On Having the Courage to Reach the Moon
In a NASA experiment in 1969, two relatively low-powered lasers, positioned on the West Coast of America were aimed at the moon. A surveyor craft took a photo of the earth when that part was in night-time darkness and relayed the photo back. Two dots of lights were evident at the positions the lasers were located, yet the nearby cities of Los Angeles and San Francisco, brilliantly lit, were not.
Lasers emit spatially coherent waves. Think of the light from the laser as if it were passing through an infinite mirrored tunnel – the resultant aperture, many wavelengths across, provides a directivity, a power gain, which ordinary lights can only replicate through a huge increase in their radiated power. It is estimated, that at the moon, about 238,855 miles away, the lasers’ 2 or 3 watts of power was equivalent to 10billion watts of streetlights!
That a tiny light can be several billions times stronger than ordinary light, because it is coherent, because it is in supremely sharp focus, is a metaphor that can be applied to people and organisations.
Some people realise their full potential because they are doing good work, work that matters. They feel that they matter because they are making a difference to those they serve. They’re not doing a job – working feels good.
Some organisations enjoy long-term success and are joyful places to work. Or are they joyful places to work and so enjoy long-term success?!
Such organisations are imaginative, honest and open and respond thoughtfully and creatively to changes in an ever more complex environment. They also manage business and financial risk appropriately. The success they enjoy is an outcome of these features.
It’s not magic – all people and all organisations have the potential to be coherent.
The organisation Michael Cahill and I founded has been coaching business professionals and senior coaches for over ten years. Our work is underpinned by one simple ambition – to create a space for conversations that deliver powerful shifts for people as they begin to think differently and see themselves and their potential in a new light. People tell us the work we do together generates greater value for themselves, their teams and their business.
We’ve distilled this experience into ten principles, which guide us in how we work with people and organisations to become more coherent and unlock their true potential. We think the essence of these ten principles are relevant for anyone, whether in business or not:
- They know their purpose and are inspired by a very clear sense of what they want to create, and the impact their products or services have on the people they are seeking to serve.
- Their values drive decision-making and they forge and maintain powerful alignment between organisational and individual values.
- They believe in themselves and their people and devolve responsibility and decision-making, creating the conditions for people to flourish and grow as leaders.
- They create meaning by demonstrating how the work matters, such that they and their people derive meaning from their daily activities and know how they impact they system.
- They tell compelling stories about future possibilities based on a clear and convincing strategy and develop the capabilities to build and sustain their competitive position.
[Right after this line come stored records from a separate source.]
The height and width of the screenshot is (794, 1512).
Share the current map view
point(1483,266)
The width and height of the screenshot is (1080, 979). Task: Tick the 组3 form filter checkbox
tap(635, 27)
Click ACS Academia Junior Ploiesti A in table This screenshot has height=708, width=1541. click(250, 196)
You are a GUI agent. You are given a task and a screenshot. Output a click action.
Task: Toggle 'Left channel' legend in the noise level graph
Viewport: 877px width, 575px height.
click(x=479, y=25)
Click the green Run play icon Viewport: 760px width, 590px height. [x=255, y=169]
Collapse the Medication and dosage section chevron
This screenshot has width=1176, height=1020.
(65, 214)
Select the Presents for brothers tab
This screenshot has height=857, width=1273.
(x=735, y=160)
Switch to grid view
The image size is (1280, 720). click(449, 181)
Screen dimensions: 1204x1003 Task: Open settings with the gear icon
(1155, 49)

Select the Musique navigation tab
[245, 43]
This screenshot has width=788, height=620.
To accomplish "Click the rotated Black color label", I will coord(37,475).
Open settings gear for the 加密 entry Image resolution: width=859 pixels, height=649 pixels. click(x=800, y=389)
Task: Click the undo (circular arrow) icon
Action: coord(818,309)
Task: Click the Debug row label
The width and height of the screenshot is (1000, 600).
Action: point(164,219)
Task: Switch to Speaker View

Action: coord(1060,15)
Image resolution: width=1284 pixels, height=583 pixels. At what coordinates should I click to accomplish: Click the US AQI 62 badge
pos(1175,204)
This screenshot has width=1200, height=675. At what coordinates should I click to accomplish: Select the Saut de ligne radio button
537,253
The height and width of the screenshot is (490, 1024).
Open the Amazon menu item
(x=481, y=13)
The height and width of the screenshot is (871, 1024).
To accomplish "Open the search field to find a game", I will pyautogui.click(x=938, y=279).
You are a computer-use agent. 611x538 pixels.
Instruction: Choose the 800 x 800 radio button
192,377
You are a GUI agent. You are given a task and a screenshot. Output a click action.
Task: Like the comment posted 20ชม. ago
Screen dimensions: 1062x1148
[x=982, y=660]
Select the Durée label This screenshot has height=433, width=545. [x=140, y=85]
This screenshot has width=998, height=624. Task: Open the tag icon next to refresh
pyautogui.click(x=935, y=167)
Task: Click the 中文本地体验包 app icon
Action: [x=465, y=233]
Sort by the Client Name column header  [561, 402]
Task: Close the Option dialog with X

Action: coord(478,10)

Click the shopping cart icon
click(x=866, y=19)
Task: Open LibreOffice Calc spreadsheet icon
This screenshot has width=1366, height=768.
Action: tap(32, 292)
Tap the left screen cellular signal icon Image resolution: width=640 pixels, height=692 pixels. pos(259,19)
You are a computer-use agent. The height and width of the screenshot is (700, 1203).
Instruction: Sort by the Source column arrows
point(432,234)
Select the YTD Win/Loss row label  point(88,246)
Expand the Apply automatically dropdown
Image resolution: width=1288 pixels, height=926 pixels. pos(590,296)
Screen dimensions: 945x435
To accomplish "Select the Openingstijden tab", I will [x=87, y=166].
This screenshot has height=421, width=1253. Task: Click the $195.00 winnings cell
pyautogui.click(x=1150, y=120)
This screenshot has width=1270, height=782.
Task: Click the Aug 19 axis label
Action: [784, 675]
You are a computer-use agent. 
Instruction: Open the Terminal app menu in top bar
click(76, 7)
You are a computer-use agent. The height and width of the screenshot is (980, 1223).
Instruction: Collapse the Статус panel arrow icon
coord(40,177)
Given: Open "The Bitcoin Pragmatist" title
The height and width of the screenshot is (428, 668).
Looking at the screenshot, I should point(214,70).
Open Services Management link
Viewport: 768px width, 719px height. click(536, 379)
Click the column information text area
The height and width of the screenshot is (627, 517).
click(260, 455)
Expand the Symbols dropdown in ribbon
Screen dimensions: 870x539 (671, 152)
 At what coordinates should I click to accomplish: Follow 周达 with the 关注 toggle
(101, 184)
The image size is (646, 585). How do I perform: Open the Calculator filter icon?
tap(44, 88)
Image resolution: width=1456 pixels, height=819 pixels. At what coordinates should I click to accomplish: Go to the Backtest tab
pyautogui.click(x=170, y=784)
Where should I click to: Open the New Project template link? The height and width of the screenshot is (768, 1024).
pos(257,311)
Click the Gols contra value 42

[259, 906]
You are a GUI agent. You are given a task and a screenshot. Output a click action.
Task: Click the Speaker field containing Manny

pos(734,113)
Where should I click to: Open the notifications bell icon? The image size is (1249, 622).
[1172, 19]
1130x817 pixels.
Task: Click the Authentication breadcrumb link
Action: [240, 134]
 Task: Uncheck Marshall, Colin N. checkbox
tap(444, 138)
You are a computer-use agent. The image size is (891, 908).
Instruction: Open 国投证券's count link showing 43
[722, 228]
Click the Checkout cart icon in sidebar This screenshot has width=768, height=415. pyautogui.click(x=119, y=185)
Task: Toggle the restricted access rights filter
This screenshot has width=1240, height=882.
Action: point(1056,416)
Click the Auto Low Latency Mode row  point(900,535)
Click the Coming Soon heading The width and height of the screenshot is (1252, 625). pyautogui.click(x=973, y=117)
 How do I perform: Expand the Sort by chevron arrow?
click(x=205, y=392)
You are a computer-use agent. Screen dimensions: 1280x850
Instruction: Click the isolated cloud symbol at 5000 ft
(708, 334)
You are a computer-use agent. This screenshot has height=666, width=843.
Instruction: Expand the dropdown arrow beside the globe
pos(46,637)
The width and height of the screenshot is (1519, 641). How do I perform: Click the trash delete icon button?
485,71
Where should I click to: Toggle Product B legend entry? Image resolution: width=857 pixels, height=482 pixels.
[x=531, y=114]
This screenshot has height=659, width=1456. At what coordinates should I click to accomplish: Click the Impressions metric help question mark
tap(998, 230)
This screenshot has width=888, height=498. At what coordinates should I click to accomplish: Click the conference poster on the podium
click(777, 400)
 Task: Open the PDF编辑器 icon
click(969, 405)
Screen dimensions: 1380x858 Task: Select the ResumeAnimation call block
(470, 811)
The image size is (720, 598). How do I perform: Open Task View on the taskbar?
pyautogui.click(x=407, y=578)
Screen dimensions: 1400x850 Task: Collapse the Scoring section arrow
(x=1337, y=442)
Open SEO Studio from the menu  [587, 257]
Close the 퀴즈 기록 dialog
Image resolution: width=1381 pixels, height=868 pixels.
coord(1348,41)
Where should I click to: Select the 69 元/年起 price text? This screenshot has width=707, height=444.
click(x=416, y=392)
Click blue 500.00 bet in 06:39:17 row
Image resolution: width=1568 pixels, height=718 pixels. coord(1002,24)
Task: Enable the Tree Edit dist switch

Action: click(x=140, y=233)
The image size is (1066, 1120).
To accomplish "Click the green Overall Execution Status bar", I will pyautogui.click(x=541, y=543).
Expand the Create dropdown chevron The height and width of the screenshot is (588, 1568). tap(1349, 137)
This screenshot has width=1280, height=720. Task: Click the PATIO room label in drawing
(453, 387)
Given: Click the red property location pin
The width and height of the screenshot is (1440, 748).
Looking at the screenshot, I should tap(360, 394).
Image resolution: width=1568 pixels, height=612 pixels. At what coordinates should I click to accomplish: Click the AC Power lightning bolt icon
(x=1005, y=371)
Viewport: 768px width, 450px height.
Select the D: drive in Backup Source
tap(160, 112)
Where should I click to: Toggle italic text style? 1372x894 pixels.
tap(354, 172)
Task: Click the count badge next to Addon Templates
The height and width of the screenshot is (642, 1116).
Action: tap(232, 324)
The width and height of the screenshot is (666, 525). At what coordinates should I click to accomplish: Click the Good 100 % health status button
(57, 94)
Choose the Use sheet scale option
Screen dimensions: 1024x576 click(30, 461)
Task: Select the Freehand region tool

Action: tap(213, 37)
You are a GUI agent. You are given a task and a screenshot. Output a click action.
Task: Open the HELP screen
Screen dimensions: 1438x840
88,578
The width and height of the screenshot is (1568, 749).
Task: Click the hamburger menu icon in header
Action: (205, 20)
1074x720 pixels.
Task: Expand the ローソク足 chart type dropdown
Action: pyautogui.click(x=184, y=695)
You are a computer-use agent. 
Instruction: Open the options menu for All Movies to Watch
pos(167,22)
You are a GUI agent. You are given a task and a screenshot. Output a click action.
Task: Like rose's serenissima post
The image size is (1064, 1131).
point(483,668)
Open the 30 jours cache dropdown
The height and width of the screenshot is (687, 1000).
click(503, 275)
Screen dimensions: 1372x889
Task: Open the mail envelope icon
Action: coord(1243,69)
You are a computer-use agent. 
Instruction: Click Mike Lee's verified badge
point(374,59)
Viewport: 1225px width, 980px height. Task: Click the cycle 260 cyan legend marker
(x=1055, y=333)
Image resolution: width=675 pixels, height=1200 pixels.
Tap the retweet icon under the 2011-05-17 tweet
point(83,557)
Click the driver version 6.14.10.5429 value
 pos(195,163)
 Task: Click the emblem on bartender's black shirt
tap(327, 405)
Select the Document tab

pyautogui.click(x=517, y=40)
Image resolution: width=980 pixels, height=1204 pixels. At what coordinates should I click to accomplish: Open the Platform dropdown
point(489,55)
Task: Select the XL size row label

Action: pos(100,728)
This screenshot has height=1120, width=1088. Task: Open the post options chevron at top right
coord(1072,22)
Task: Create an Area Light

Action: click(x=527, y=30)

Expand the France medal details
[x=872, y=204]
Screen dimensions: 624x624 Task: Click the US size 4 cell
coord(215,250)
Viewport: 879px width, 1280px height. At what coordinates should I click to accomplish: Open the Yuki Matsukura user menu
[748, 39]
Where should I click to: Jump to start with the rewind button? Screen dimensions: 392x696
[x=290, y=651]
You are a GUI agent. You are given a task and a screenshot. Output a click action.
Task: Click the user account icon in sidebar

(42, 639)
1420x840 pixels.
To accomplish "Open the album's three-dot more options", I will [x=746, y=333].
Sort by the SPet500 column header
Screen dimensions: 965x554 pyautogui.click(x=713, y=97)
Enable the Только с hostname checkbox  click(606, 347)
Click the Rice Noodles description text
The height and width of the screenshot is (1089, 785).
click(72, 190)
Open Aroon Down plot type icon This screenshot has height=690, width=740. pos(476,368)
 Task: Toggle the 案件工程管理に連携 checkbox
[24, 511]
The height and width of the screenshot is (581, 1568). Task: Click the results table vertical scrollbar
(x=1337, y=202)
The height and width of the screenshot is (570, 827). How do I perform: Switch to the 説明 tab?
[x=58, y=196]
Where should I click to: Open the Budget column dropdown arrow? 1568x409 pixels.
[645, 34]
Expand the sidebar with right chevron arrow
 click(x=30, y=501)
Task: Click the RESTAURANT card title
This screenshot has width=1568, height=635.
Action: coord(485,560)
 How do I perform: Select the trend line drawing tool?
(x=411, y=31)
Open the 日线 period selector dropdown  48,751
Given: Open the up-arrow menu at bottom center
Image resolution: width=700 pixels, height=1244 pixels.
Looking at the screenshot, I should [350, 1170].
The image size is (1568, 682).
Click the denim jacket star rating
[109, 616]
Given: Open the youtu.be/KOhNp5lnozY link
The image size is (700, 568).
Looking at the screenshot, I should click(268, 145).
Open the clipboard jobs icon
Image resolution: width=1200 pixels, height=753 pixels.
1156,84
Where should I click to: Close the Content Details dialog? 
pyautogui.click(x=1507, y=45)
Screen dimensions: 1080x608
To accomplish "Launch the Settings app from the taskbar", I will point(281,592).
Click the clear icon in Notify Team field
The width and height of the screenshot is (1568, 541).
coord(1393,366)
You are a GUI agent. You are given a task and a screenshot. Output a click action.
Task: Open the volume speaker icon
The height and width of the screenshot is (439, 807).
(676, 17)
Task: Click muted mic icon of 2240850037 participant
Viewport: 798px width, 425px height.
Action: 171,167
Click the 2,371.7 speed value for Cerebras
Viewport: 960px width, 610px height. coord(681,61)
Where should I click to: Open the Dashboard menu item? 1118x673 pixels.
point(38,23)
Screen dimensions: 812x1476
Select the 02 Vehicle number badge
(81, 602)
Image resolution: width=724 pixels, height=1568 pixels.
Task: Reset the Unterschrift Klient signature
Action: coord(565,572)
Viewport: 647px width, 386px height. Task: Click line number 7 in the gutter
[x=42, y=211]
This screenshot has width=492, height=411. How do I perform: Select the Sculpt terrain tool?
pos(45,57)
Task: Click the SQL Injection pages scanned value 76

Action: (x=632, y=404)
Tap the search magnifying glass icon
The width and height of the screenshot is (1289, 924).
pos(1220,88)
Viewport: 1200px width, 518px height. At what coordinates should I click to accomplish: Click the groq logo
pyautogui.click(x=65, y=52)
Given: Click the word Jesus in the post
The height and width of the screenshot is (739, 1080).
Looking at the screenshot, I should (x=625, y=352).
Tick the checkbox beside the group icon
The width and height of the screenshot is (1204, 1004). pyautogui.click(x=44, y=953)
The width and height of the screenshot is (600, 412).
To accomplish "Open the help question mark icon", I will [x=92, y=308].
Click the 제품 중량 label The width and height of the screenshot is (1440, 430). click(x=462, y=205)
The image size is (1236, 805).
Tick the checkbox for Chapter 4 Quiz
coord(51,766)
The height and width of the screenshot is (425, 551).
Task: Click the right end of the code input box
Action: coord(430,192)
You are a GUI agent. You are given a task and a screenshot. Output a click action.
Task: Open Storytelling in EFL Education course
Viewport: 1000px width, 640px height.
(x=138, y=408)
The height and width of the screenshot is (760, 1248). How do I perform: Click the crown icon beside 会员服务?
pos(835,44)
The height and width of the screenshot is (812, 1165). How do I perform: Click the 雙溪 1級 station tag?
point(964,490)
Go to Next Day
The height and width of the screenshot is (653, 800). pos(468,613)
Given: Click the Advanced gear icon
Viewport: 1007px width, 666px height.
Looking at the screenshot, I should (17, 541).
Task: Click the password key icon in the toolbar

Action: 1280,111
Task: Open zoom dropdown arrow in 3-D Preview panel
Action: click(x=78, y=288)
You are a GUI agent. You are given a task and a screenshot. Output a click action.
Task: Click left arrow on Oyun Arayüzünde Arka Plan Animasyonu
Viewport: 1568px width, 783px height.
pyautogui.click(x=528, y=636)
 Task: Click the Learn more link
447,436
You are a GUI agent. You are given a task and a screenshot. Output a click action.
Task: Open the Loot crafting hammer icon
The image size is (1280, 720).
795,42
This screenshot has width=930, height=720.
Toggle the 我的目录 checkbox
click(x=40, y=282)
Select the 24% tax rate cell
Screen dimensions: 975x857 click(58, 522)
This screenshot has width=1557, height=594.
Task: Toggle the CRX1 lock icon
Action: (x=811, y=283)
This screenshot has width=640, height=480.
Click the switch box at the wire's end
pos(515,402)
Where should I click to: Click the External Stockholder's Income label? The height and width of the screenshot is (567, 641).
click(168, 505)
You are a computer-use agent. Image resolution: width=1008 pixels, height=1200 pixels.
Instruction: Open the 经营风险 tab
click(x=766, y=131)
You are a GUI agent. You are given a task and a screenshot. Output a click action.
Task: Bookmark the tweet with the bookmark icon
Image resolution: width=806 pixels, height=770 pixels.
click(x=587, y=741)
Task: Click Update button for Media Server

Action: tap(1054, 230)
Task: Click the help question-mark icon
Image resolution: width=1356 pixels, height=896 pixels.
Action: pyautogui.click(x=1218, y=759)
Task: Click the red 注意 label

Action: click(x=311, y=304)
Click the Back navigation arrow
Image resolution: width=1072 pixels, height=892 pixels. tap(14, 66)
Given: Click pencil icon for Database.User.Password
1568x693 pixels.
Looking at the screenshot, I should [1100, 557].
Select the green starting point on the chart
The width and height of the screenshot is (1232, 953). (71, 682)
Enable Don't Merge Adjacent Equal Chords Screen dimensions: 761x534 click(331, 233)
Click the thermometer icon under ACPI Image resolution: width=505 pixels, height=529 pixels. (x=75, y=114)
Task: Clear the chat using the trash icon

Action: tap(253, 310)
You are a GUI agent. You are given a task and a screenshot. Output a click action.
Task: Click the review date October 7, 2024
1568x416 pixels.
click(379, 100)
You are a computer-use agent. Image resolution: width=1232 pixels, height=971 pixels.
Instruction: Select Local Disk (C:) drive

- They know what they do well and strive to be the best at their core competencies regardless of fads, fashions and competitor activity.
- They leverage the intelligence of the collective by encouraging communication that is conversational, curious, participatory, generative and embraces a mind-set of learning from what didn’t work, as much as what did.
- They grow and nurture themselves and their people to add value to valuable people.
- They positively celebrate difference in perspectives, habits of mind and core assumptions.
- They respond thoughtfully and imaginatively to the changes in their environment and perceive opportunities rather than obstacles.
Such coherence creates a sense of possibility and real energy to make things happen.
Importantly it also reduces the interference we all experience at work and in our lives. Unfocused meetings, inefficient systems, poor communication, the deployment of poorly conceived ideas, strategies and initiatives, sadly feature all too often in corporate life. What can be more damaging is the interference caused when people and teams impede, hinder or deliberately obstruct each other; commonplace behaviour according to a study into “knowledge withholding in the workplace”.
Researchers at the University of McMaster and University of Toronto highlighted in this article in The New York Times, traced a “continuum of deception” among knowledge hiders. Behaviour included “playing dumb” – when people said they would provide information later and never followed through – or giving incorrect or incomplete information.
Such people are promoting their individual interests, not that of the whole organisation: the maxim knowledge is power holds some truth. Such behaviour is often an outcome of our performance systems – people are generally rewarded on individual performance, rather than team efforts.
In an ever more complex world, having coherence is a real competitive advantage. I read a nice quote recently from the late Jay Cross: ““What can you do?” has been replaced with “what can you do and your connections do?” Knowledge itself is moving from the individual to the individual and his contacts”.
Those that reach for the moon don’t get there alone, we’re supported by a web of relationships. It requires cohesive brilliance, not playing dumb. And of course, a bit of courage.